INDUSTRIE DU CIMENT - L’accès aux combustibles limite la production locale

Produire un ciment 100 % local reste un défi à Madagascar malgré des ressources abondantes. Alpha Ciment en illustre les limites, notamment la dépendance aux combustibles importés.

L’usine d’Alpha ciment à Ibity.

Fabriquer un ciment entièrement local reste un objectif difficile à atteindre pour le secteur cimentier à Madagascar. En dépit de ressources naturelles abondantes, des dépendances stratégiques — notamment en combustibles — freinent l’autonomie de production.

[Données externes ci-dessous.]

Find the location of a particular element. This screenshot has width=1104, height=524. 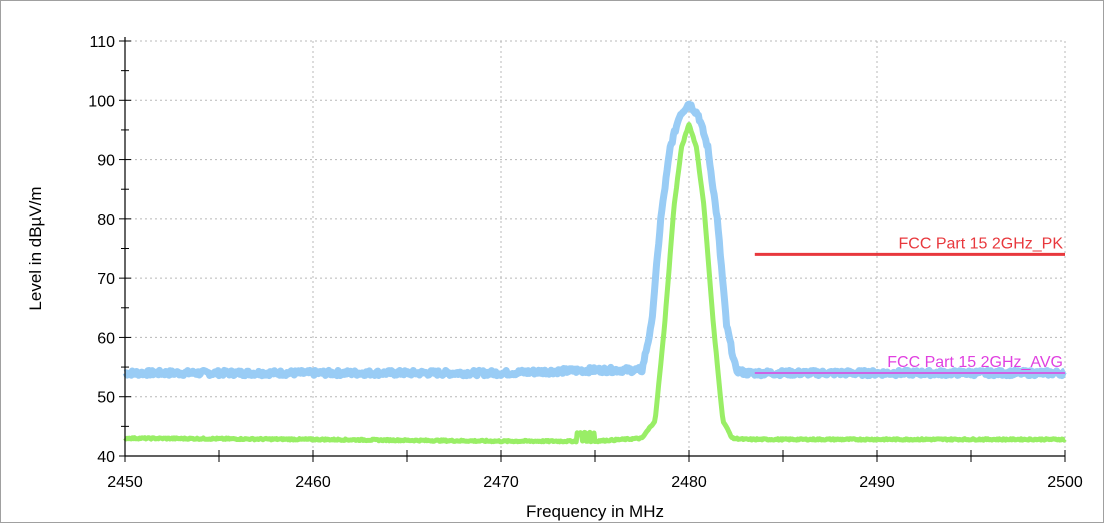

Le 18 juin 2025, lors d’une visite guidée de l’usine Alpha Ciment à Ibity, le directeur général Vincent Blanchet a partagé cette réalité avec des journalistes. Malgré l’utilisation de matériaux locaux tels que le cipolin, la pouzzolane et l’argile, des composants essentiels restent introuvables sur le territoire.

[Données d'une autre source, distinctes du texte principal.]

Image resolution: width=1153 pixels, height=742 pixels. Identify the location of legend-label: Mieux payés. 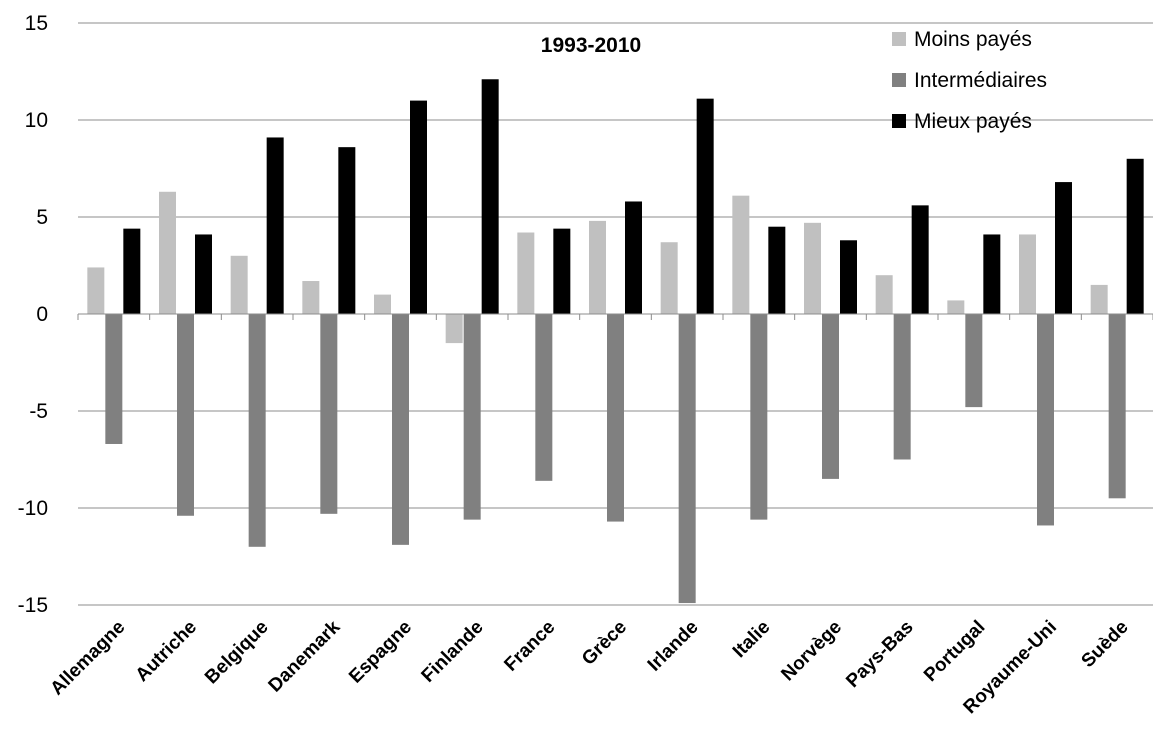
(973, 122).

Le cipolin, extrait directement à Ibity, présente une réserve suffisante pour 400 ans d’exploitation. La pouzzolane, fournie depuis Tritriva, compose 37 % du ciment, tandis que 1 500 tonnes d’argile par semaine sont acheminées depuis Andranomanelatra. Mais cette base locale ne suffit pas.

« Le charbon représente environ 40 % de la composition du ciment, mais il n’est pas disponible localement », précise Andry Nirina Andriamanantena, directeur de l’usine. Alpha Ciment dépend d’importations de petcoke et de charbon en provenance des États-Unis ou de l’Afrique du Sud. Une tentative d’utilisation de charbon local s’est soldée par des accidents industriels. « Nous avons dû remplacer ce charbon par un produit importé de meilleure qualité pour garantir la sécurité et la continuité de la production », ajoute Vincent Blanchet.

Cette dépendance énergétique pèse sur le coût de fabrication. L’éloignement de l’usine par rapport aux ports, combiné au prix élevé du carburant, aggrave les frais logistiques.

Marché du ciment

Actuellement, Alpha Ciment produit environ 550 000 tonnes par an, soit près de 46 % d’un marché national estimé à 1,2 million de tonnes. La demande culmine durant la saison sèche, en mai et juin, avant de fléchir en décembre avec les pluies.

Pour faire face à une demande croissante, la société envisage d’augmenter sa capacité de production. « Le projet est en cours d’étude, mais il est trop tôt pour donner des détails. Il faut du temps, des financements et des autorisations pour sécuriser un tel investissement », précise le directeur général.

Selon lui, produire un ciment totalement local est certes une ambition louable, mais « dans le contexte actuel, c’est économiquement et techniquement incertain. » Il appelle à réfléchir à des solutions alternatives et à la création d’une filière énergétique nationale.

En 2025, Alpha Ciment célèbre ses 75 ans de présence à Madagascar, et les 40 ans de son site d’Ibity. L’entreprise, qui couvre près de la moitié du marché national, affirme son engagement pour une production de qualité, le respect des normes environnementales et de sécurité, ainsi que le soutien au développement local.